● Entries provided
- - - - - - -

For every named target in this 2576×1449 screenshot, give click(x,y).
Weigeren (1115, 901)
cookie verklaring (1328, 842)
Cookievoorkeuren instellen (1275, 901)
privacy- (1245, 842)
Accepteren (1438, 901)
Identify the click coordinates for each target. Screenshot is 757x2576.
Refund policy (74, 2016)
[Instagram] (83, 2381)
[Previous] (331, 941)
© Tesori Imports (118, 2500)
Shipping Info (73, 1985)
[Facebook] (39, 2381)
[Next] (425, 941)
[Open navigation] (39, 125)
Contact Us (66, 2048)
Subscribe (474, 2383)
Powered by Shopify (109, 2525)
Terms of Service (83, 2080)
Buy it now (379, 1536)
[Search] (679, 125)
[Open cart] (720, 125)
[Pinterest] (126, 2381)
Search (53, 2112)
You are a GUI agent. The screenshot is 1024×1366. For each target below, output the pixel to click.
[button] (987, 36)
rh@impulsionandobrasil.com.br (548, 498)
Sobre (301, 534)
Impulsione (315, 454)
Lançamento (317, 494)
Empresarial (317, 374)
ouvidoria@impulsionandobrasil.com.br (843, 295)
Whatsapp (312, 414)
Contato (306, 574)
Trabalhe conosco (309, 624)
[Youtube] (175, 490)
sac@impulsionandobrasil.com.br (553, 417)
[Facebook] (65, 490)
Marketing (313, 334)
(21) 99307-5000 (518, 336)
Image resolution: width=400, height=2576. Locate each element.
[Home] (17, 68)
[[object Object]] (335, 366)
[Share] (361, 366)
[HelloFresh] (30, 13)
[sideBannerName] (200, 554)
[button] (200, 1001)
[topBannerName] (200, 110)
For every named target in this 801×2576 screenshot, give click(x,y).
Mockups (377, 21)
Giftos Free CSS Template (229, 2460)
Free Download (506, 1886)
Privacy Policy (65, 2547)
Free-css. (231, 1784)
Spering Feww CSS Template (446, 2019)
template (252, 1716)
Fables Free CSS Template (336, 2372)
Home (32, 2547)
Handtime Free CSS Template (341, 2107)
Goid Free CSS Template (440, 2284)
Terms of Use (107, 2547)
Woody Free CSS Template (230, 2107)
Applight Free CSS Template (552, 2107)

- - - - - - -

● Exercise instructions
Where the line containing "[button] (200, 1001)" appears in the records above, begin copying and continue through the last line; copy each line exactly and include no others.

● Answer below
[button] (200, 1001)
[topBannerName] (200, 110)
For every named target in this 801×2576 screenshot, give click(x,y).
Mockups (377, 21)
Giftos Free CSS Template (229, 2460)
Free Download (506, 1886)
Privacy Policy (65, 2547)
Free-css. (231, 1784)
Spering Feww CSS Template (446, 2019)
template (252, 1716)
Fables Free CSS Template (336, 2372)
Home (32, 2547)
Handtime Free CSS Template (341, 2107)
Goid Free CSS Template (440, 2284)
Terms of Use (107, 2547)
Woody Free CSS Template (230, 2107)
Applight Free CSS Template (552, 2107)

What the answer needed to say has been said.